**Task description:** The response should hold each line from the entries below where "will" is found.

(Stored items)
──────

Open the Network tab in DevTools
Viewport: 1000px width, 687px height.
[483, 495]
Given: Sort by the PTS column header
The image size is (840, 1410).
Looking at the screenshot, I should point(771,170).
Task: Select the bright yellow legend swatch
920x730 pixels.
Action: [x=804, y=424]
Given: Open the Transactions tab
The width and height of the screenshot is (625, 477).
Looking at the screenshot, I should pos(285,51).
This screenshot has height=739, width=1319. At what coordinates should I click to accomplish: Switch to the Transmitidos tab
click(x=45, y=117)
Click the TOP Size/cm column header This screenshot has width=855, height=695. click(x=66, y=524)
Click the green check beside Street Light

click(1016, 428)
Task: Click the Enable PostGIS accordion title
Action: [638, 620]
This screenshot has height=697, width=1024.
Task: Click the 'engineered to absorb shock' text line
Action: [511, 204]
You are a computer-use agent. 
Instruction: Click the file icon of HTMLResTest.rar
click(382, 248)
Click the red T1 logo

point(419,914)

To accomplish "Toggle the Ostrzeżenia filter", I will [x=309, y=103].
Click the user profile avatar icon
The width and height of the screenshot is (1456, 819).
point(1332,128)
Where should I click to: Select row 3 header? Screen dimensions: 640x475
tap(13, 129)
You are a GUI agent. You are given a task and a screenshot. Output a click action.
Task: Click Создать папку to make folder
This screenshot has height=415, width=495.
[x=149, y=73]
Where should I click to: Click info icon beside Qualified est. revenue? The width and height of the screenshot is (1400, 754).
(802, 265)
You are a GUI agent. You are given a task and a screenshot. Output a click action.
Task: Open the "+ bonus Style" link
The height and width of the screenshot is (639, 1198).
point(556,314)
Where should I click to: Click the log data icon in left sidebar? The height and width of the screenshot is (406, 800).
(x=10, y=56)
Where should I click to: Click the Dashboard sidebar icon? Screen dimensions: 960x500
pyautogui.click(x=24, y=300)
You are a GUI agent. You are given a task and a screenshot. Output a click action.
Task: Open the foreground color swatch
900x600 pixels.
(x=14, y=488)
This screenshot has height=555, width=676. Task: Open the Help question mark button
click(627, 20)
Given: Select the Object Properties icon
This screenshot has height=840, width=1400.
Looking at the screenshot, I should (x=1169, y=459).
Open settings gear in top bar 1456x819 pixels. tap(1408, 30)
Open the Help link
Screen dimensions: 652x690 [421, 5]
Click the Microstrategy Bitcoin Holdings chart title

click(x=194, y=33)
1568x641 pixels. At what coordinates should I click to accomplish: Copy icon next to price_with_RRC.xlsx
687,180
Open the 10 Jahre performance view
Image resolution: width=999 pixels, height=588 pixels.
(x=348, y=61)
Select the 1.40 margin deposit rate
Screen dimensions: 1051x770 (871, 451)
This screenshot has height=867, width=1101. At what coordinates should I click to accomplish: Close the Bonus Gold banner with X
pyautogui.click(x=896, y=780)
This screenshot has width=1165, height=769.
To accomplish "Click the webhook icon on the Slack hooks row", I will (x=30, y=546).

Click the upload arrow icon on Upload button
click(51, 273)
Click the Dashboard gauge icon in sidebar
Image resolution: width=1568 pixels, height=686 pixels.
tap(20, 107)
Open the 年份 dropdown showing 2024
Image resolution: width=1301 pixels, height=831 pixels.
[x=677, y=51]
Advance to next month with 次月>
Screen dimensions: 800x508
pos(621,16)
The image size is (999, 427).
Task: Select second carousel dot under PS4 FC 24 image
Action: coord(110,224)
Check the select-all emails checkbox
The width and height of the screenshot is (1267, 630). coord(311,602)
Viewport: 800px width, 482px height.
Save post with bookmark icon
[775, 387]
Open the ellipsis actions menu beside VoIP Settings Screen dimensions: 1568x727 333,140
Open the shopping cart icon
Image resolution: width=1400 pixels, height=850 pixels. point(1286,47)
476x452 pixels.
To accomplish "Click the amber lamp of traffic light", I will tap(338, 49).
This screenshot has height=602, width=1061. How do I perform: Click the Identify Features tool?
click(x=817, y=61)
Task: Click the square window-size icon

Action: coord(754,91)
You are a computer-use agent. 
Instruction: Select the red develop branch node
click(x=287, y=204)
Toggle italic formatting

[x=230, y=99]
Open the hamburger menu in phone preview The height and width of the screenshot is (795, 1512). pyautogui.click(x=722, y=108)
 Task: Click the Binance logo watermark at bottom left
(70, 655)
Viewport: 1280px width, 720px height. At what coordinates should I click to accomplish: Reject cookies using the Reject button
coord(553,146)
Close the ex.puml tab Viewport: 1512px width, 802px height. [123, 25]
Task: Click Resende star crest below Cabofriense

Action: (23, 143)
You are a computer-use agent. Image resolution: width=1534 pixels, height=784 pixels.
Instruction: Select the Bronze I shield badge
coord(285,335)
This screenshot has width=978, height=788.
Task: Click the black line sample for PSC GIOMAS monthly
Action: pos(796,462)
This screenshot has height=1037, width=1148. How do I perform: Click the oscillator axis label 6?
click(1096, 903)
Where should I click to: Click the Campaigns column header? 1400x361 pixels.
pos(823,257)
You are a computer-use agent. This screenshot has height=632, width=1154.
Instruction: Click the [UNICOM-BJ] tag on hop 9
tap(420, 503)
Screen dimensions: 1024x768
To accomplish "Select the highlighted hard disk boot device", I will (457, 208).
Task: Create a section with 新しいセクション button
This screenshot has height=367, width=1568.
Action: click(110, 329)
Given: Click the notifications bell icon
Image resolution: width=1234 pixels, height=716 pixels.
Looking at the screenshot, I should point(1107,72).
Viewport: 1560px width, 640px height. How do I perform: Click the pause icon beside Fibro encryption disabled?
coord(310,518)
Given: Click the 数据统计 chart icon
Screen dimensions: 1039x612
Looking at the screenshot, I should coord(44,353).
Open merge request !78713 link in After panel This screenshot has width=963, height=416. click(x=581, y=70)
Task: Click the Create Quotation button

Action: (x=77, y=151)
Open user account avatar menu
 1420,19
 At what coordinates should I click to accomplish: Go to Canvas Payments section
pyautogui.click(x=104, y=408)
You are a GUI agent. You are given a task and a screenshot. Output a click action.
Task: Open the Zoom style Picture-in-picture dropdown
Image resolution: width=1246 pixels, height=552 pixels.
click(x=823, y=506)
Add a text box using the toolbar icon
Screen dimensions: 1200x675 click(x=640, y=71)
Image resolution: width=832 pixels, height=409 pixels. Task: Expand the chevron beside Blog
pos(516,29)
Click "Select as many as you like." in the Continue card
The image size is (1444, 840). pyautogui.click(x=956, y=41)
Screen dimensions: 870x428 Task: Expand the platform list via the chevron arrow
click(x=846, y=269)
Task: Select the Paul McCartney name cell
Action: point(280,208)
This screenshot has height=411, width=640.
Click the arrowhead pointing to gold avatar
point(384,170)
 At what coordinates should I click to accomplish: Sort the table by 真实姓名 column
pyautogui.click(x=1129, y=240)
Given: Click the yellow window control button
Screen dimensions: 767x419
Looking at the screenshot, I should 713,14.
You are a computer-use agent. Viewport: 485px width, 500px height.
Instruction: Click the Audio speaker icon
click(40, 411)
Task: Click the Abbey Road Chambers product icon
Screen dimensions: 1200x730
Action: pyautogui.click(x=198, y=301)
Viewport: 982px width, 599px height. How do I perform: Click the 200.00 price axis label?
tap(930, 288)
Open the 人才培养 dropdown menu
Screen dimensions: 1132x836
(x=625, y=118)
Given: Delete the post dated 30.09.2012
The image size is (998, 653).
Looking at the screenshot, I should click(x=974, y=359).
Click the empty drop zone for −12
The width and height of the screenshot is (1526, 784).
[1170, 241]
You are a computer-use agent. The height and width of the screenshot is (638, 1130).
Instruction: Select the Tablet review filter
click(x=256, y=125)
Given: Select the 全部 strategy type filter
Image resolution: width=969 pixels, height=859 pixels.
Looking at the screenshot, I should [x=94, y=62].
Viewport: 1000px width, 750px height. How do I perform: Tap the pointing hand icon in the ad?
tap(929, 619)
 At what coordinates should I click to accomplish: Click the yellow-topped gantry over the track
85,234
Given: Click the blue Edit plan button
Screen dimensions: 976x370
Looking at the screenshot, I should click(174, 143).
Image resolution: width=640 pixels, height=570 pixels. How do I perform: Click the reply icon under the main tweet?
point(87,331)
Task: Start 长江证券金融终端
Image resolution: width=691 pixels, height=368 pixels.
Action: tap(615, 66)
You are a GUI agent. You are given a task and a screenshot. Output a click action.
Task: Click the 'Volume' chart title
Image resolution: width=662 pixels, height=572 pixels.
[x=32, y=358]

──────

**Response:**
To accomplish "Toggle the Ostrzeżenia filter", I will [x=309, y=103].
To accomplish "Click the webhook icon on the Slack hooks row", I will (x=30, y=546).
To accomplish "Click the amber lamp of traffic light", I will tap(338, 49).
To accomplish "Select the highlighted hard disk boot device", I will (457, 208).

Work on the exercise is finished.